Journal of Neuroimmunology

Volume 279, 15 February 2015, Pages 64-70
Journal of Neuroimmunology

Microglial content-dependent inhibitory effects of calcitonin gene-related peptide (CGRP) on murine retroviral infection of glial cells

https://doi.org/10.1016/j.jneuroim.2015.01.010Get rights and content

Highlights

  • There was a significant upregulation of spinal cord CGRP in murine AIDS infection.

  • CGRP reduced viral load in mixed glia in a microglial content-dependent manner.

  • CGRP's anti-retroviral effect requires interaction between CGRP and host cell.

Abstract

C57BL/6 (B6) mice develop peripheral neuropathy post-LP-BM5 infection, a murine model of HIV-1 infection, along with the up-regulation of select spinal cord cytokines. We investigated if calcitonin gene-related peptide (CGRP) contributed to the development of peripheral neuropathy by stimulating glial responses. An increased expression of lumbar spinal cord CGRP was observed in vivo, post-LP-BM5 infection. Consequently, in vitro CGRP co-treatments led to a microglial content-dependent attenuation of viral loads in spinal cord mixed glia infected with selected doses of LP-BM5. This inhibition was neither caused by the loss of glia nor induced via the direct inhibition of LP-BM5 by CGRP.

Introduction

As more effective antiretroviral therapies become available, human immunodeficiency virus (HIV)-1 infection is no longer represent a symbol of imminent death, but rather a chronic disease associated with a wide range of complications, including painful, HIV-associated peripheral neuropathy (Cornblath and McArthur, 1988, Miller, 1994, Hewitt et al., 1997, Simpson et al., 2002, Ellis et al., 2010). Difficult to diagnose, HIV-associated peripheral neuropathy is often undertreated, which can, partially, be attributed to a lack of understanding of its pathophysiology (Cherry et al., 2005, Cettomai et al., 2013). Consequently, the FDA has not yet approved a treatment for HIV-associated peripheral neuropathy (Ellis et al., 2010).

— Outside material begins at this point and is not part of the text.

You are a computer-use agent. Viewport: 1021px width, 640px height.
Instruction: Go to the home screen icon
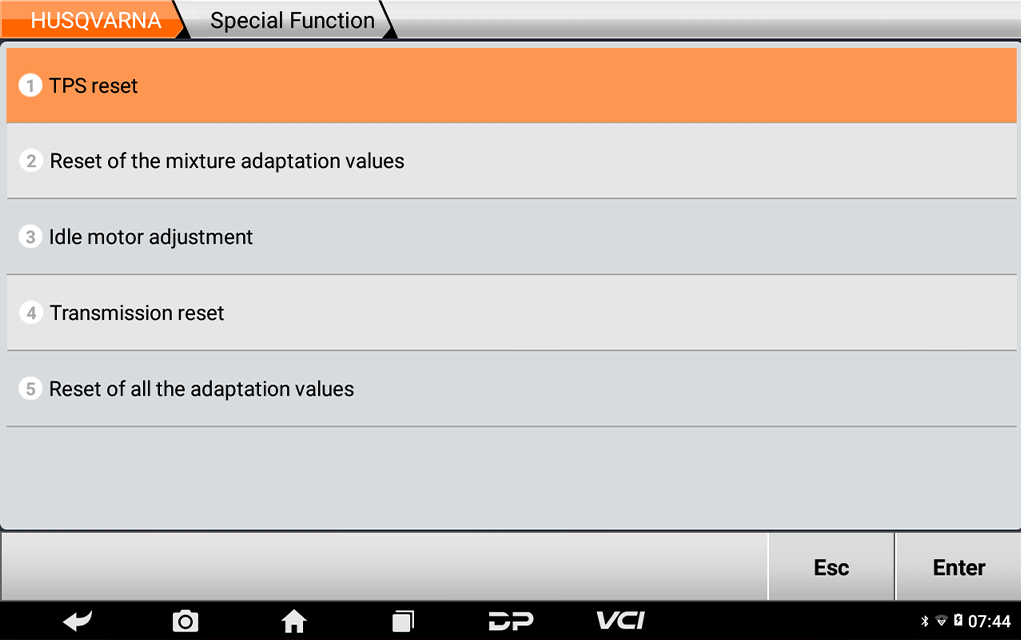pyautogui.click(x=294, y=621)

In line with other studies, we have employed a murine retroviral isolate (LP-BM5) infection model to study HIV-1, as LP-BM5 induces a similar immunodeficiency syndrome (termed MAIDS) in susceptible C57BL/6 (B6) mice (Jolicoeur, 1991). Our current work has shown that B6 mice infected with LP-BM5 displayed behavioral and pathological signs of peripheral neuropathy, both of which were associated with tissue-specific cytokine expression, including the elevation of selected pro-inflammatory cytokines (such as IL-12) in the lumbar spinal cord, post-LP-BM5 infection (Cao et al., 2012).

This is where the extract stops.